Sunday, May 7, 2023

Learning from Attendees While Presenting

I've been doing professional development now for a few years but yesterday was a new experience for me. I went to a private school (not the new part) that was part of a Mosque (that's the new part). From the name of the school, I had assumed that it was associated with Islamic culture but I didn't realize how much. Throughout the day while I worked with the teachers on SEL, conversations mixed in about culture, along with them needing breaks at specific times for prayer. By the end of the day, I think I learned as much from them as they did from me. I wanted to share some of the experience and also my reflections, both personal and professional, about the day.

When I introduced myself to the group, I explained that I know their culture has similarities to my own, Judaism. I understood that they separated by gender and I didn't offer to shake hands with any of the men when I met them. I also stepped back to give space when the IT person was connecting an extension cord to my charger. 

It was interesting when he was speaking in Arabic and the principal (in English) told him that he should speak English while I was there. I told them it was fine and joked that I would just assume they were talking about how awesome I was but they did speak English the rest of the day for my benefit.

After introducing myself to the whole group, I took the opportunity to start with a language demonstration of using Microsoft Translator to collaborate with a global network. I told them of my experience working on a global team for E2 and that while we didn't speak the same language we were able to present together. This was my way of showing that if they were more comfortable speaking Arabic, as the minority in the situation I was willing to communicate in their language.

There were 16 attendees in total and it was immediately clear how close this group was. They were not just colleagues but almost like a family. In fact, when we were discussing SEL and some common classroom scenarios, one teacher told me that their students are more like sibling rivalry than classic fighting. This really was a micro-community in the heart of a larger city. They are neighbors; they pray together, work together, and go to school together.

Since I had not thought ahead but didn't want to disrespect their space, I offered to eat my lunch outside rather than bring non-Halal food into their mosque. I explained that when I've trained at the Jewish Day School I would pack a kosher lunch but wasn't thinking when I prepared for the day. One of the women told me that Halal and Kosher foods are very similar and that in-fact they are likely to take a kosher meal on flights or in hospitals because Halal isn't an option. I actually found that statement extremely impactful because I was under the impression that Halal eaters were more common than Kosher eaters.
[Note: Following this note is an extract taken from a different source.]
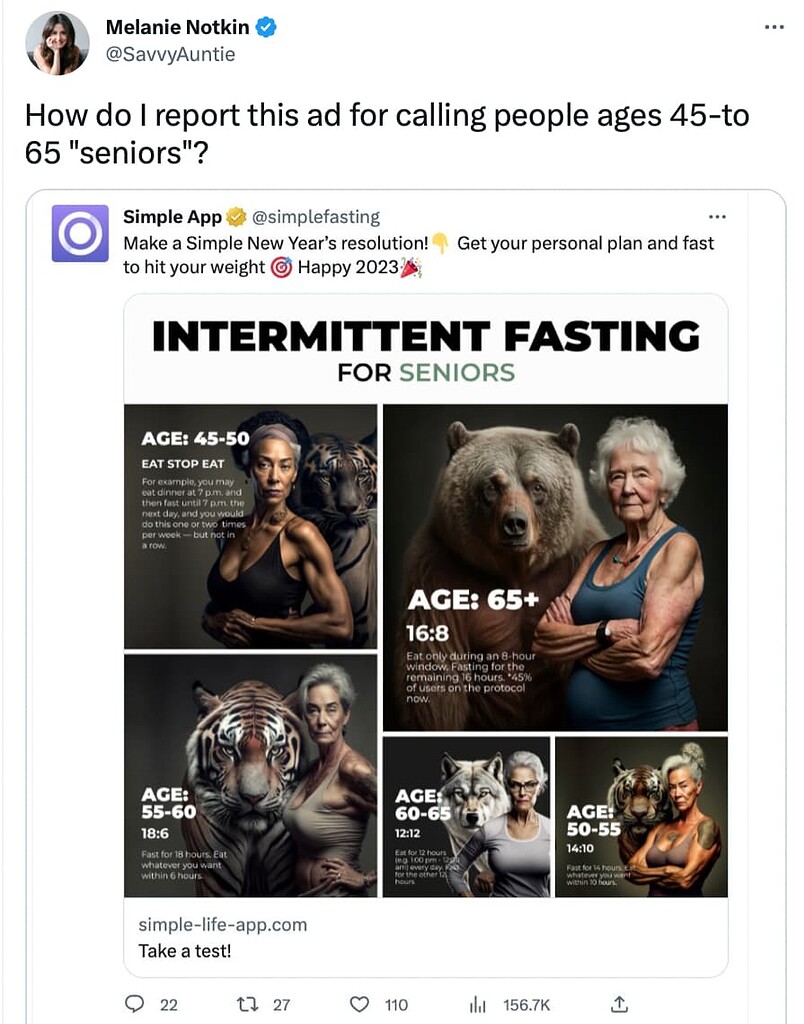Click the Simple App purple logo avatar
The image size is (804, 1024).
(80, 233)
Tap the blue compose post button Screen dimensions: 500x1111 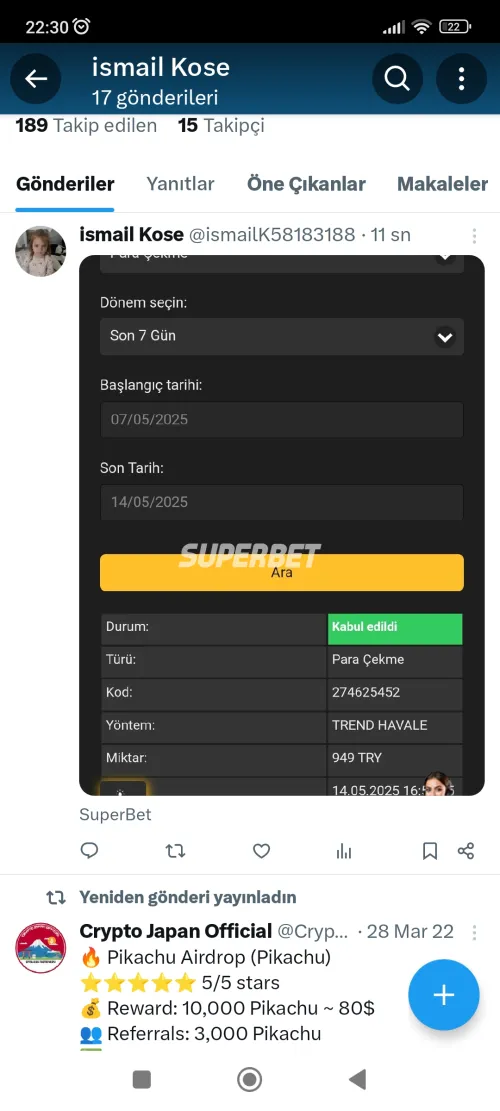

In the afternoon the group went downstairs for the prayers and I stayed upstairs in the classroom. One of the teachers that was not praying with the others invited me to watch if I was interested in learning about the culture. She explained why she was not praying with the others that day. As we spoke and watched, I saw more similarities between their culture and my own. I am not an Orthordox Jew but I do know the rules and customs. The men stood at one end of the room while the women were on the other. When they got down on the floor, some were sitting in chairs and the woman I was standing with explained that health always comes first and adaptations can be made when needed.

The final interesting thing that came up was when we were talking about parental communication. One teacher gave an example of a time when a new student who didn't speak English or Arabic joined the class. He said something that sounded like a bad word in English but actually meant something very innocent in his own native language. This led to a discussion that online translators aren't perfect and that they translate literal statements. I used "It's raining cats and dogs" as an example of an idiom that makes sense in America and English but might confuse someone when translated.

I will be going back to this Mosque at the end of the month to provide another session and I am interested to see what more I can learn from them while I am facilitating the training. The upcoming training will be technology rich, specifically Microsoft tools.

Disclaimer: This blog post is my personal reflection to a training I completed on behalf of my employer. However the post is my own experiences and opinions. It does not reflect my employer.